Стремление духовенства сделать свои места наследственными прямо вытекало из тех привилегий, которые давало священство, и тех материальных выгод, которые можно было получать с прихода. Мало-помалу церковные должности в глазах духовенства становятся частною собственностью того или другого священника или причетника, которую можно передать своим детям по наследству. Приходские места делаются даже предметом гражданских сделок: их продают, отдают в аренду и т. п.*(474) Протест против юридической наследственности прихода, впрочем довольно слабый, возникает только со стороны епископской власти. При этом она руководствовалась тем соображением, что приходы должны замещаться достойными людьми, а не лицами, права которых основываются только на том, что они происходят от лица, в данное время занимающего известную церковную должность.

§ 201. Несмотря, однако, на то, что наследственность духовного звания успела укрепиться довольно сильно, судьба потомства священнического оставалась долгое время неопределенной. Юридическое положение детей священно- и церковнослужителей определилось окончательно только в 1869 году. Во времена же московские этому препятствовало то обстоятельство, что количество приходов, которое могло занимать потомство наличного духовенства, было до известной степени ограничено. Многие из лиц духовного звания оставались без места. Они числились при церкви, фактически не неся никаких определенных занятий. По родителям же своим они не были записаны ни в какое тягло. Из этого-то, между прочим, разряда лиц и образовались государевы вольные, гулящие люди.

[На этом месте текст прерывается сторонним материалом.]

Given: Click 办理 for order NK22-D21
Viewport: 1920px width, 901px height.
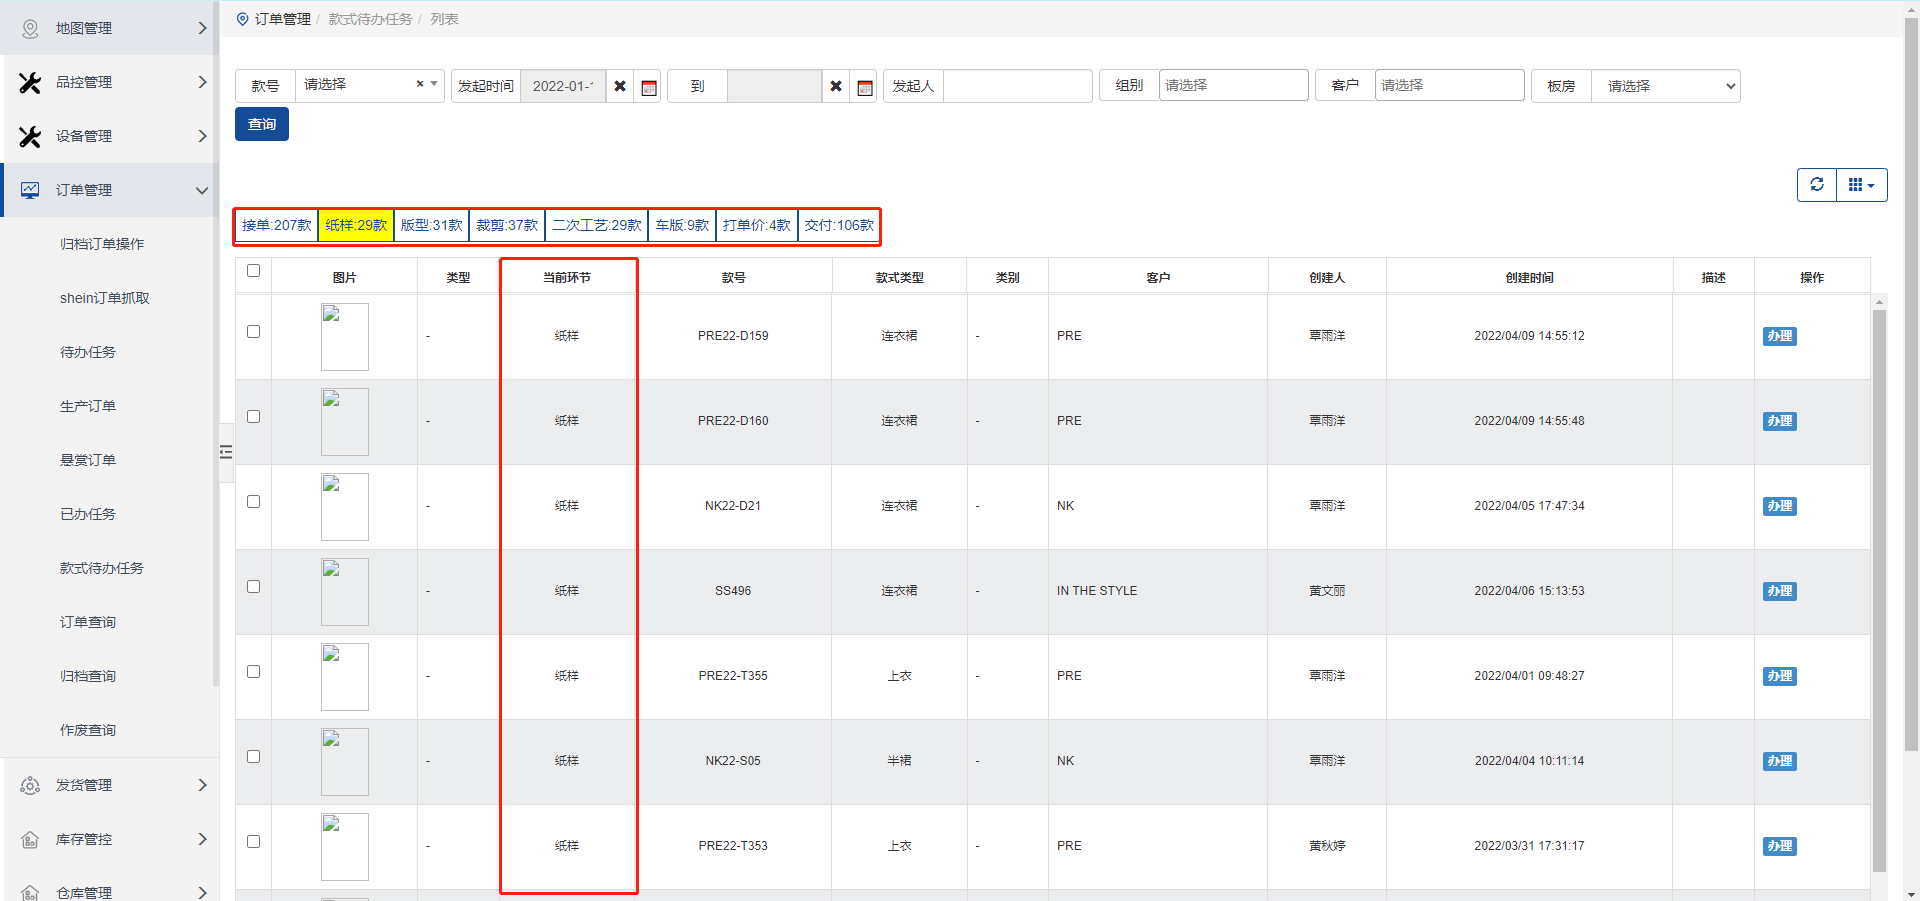Looking at the screenshot, I should tap(1779, 506).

В царствование Алексея Михайловича мы встречаем уже попытки правительства так или иначе сделать вольных гулящих людей полезными государству. В 1659 г. вышел грозный указ, повелевавший всех священнических и причетнических сыновей, которые не умеют грамоте, брать на службу*(475). Указ этот возбудил крайнее неудовольствие в духовенстве, и правительство поспешило его отменить. В указе об отмене помещены и мотивы издания первого указа. Они прямо свидетельствуют о приближении будущей бури*(476).

§ 202. Организация сословий в Московском государстве, несмотря на различие отдельных состояний, представляла, однако, полное единство основания. Вся система сословий была основана на начале тягл. Каждое сословное различие объяснялось различием тягл. В оправдание всякого права можно было привести хоть какую-нибудь, хотя бы самую ничтожную, повинность. Поэтому в московское время мы не можем говорить о привилегиях в тесном смысле слова, не можем потому, что привилегия, по самому существу своему, есть право, основанное не на общих началах государственного законодательства, а на начале, отличном от него. Привилегия есть изъятие из общего права. История образования привилегированных сословий в собственном смысле слова открывается с Петра Великого. Конечно, не Петр Великий создал то сословное различие, какое мы видим в XVIII ст., но его меры в значительной степени подготовили его.